The jump process says two things:

net drift = birth rate - death rate
event noise = birth events and death events both keep happening

Near stationarity, births and deaths nearly balance in expectation, but the reaction clocks have not stopped. The count jitters because both clocks keep ringing.

Volume Buys Relative Quiet

Increasing (V) while keeping (\alpha) and (\beta) fixed scales molecule counts without changing the deterministic concentration equation. The final count mean scales like (V), while the standard deviation of a Poisson count scales like (\sqrt{V}). Therefore the relative noise scales like

\[\frac{\sqrt{\lambda}}{\lambda}=\frac{1}{\sqrt{\lambda}} \approx O(V^{-1/2}).\]

That is the visual content of the volume panel. It is not that randomness disappears. Absolute fluctuations grow. Relative fluctuations shrink.

This distinction matters in any small-number system: gene expression, cell signaling, queueing, epidemics near extinction, rare-event risk, and even some game economies. A deterministic equation may be a faithful large-population limit and still be the wrong simulator for the regime you care about.

The practical question is not:

stochastic or deterministic?

It is:

what scale am I pretending to be in?

If copy numbers are high, the ODE shadow may be enough.
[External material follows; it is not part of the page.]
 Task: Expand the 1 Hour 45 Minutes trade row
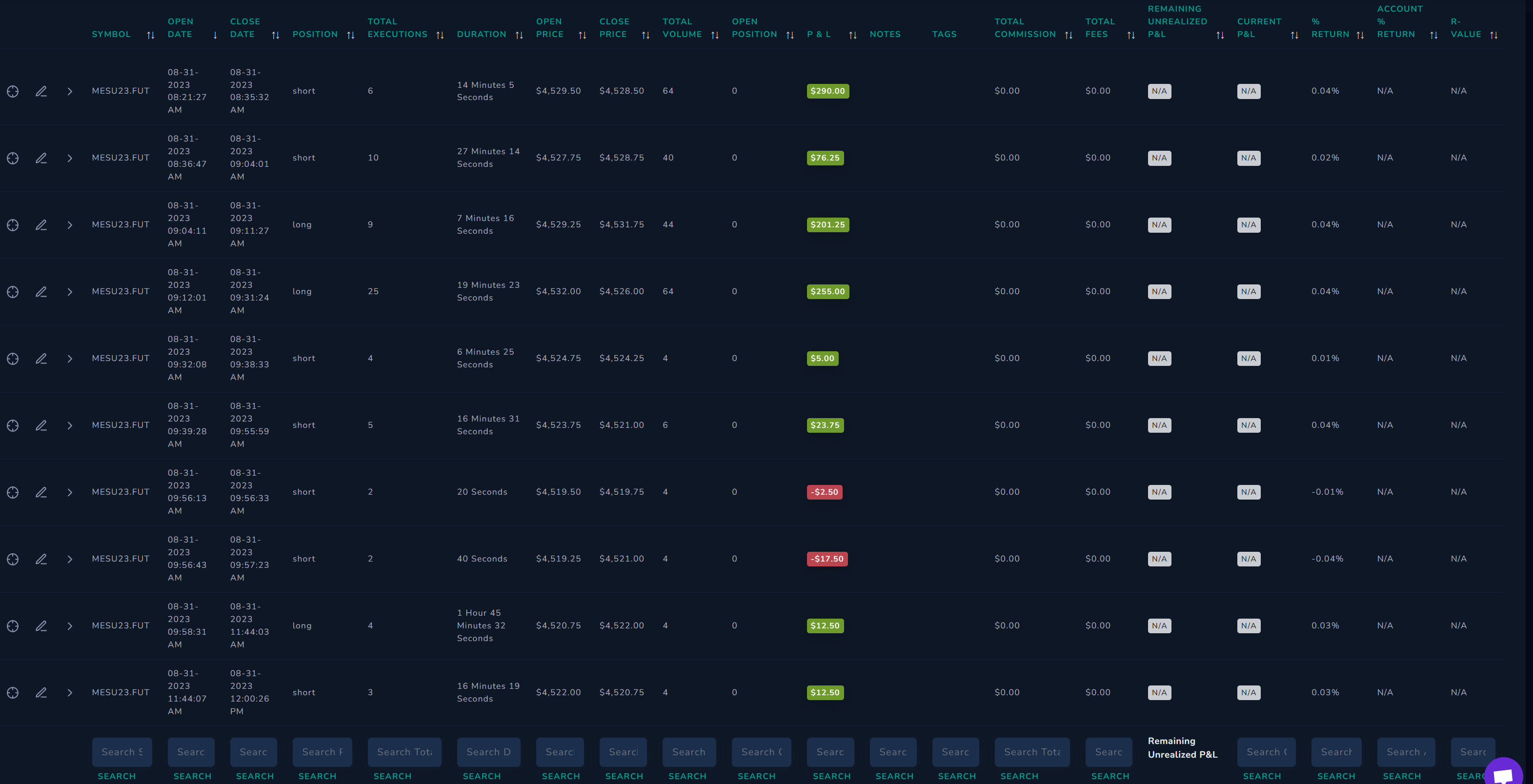pos(70,626)
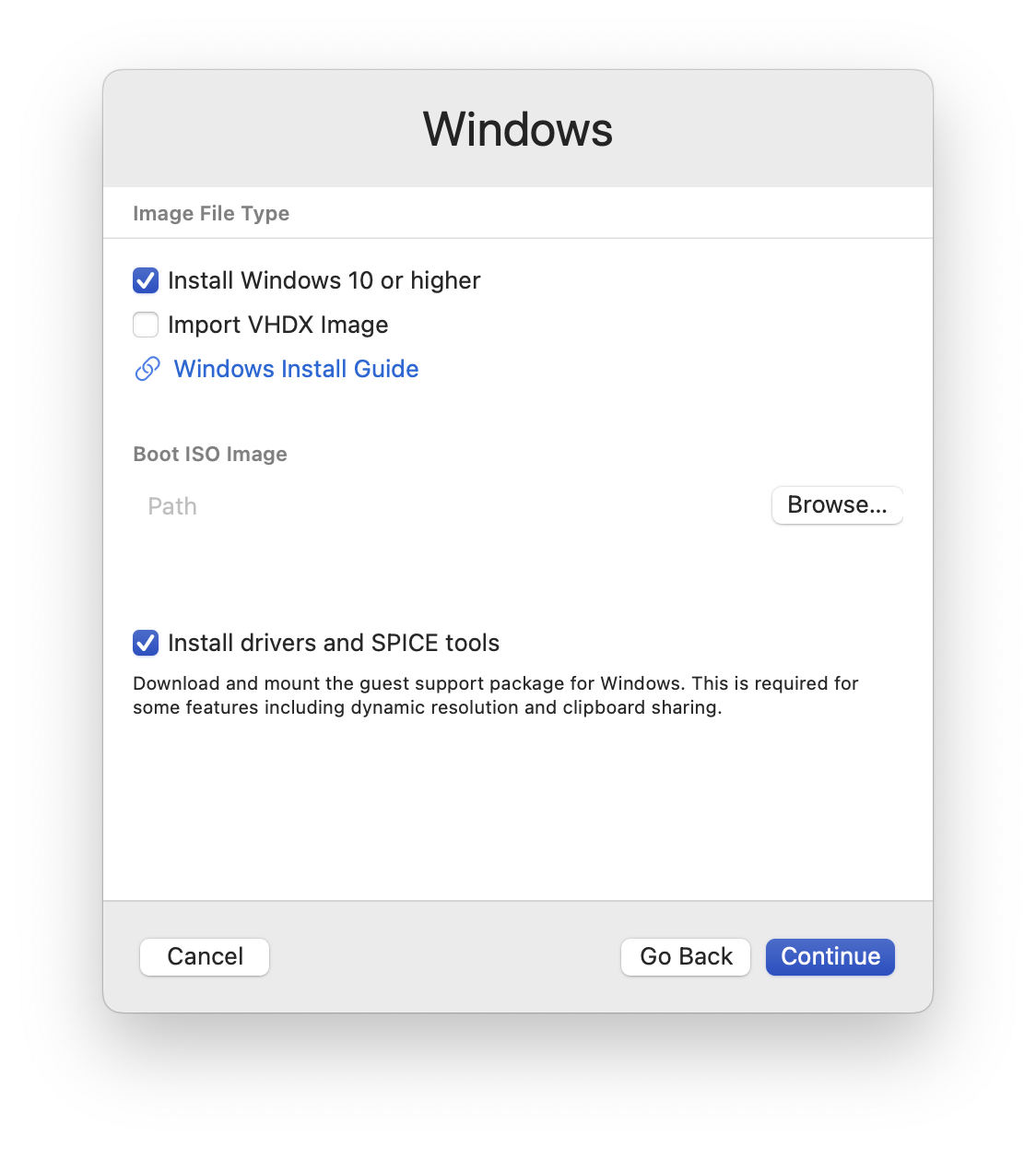Click the Windows title heading
Screen dimensions: 1036x1149
pyautogui.click(x=518, y=129)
If copy numbers are low, if extinction matters, if switching matters, or if the distribution rather than the mean drives the decision, you need the race.

The concentration curve is a shadow. The clock is where the path lives.

  1. Daniel T. Gillespie, “Stochastic Simulation of Chemical Kinetics”, Annual Review of Physical Chemistry, 2007.  2

  2. Daniel T. Gillespie, “A General Method for Numerically Simulating the Stochastic Time Evolution of Coupled Chemical Reactions”, Journal of Computational Physics, 1976. 

  3. Daniel T. Gillespie, “Exact Stochastic Simulation of Coupled Chemical Reactions”, The Journal of Physical Chemistry, 1977. 

  4. Thomas G. Kurtz, “The Relationship between Stochastic and Deterministic Models for Chemical Reactions”, The Journal of Chemical Physics, 1972. 

  5. Yang Cao, Daniel T. Gillespie, and Linda R. Petzold, “Efficient step size selection for the tau-leaping simulation method”, The Journal of Chemical Physics, 2006.